◆ **AIM OF THE EXERCISE**: Within the entries that follow, show each line where the word "icon" occurs.
*-*-*
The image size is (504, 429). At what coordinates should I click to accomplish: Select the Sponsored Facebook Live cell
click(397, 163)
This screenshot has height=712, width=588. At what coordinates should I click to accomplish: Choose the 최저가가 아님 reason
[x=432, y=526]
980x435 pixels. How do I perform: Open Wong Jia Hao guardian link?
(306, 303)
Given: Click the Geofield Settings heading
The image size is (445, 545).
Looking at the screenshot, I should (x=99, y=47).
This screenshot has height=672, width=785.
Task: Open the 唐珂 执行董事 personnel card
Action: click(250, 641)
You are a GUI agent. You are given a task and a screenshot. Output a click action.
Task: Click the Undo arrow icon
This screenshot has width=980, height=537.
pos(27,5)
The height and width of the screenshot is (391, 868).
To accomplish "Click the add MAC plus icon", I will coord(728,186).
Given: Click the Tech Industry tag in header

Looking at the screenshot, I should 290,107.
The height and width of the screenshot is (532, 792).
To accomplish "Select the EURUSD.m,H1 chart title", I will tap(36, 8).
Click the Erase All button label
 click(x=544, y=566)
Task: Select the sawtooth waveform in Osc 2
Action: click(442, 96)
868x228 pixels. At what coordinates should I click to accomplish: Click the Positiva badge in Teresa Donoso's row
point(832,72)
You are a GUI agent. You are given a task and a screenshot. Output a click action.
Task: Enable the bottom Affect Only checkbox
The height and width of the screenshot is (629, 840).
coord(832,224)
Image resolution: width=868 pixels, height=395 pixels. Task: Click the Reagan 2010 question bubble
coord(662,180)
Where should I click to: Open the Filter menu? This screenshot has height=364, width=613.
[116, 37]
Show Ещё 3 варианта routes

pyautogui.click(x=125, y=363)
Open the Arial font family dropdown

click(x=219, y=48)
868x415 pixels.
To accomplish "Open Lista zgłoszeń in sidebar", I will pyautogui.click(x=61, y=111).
*-*-*
◆ **YOUR SOLUTION**:
Task: Click the Undo arrow icon
To accomplish "Click the add MAC plus icon", I will coord(728,186).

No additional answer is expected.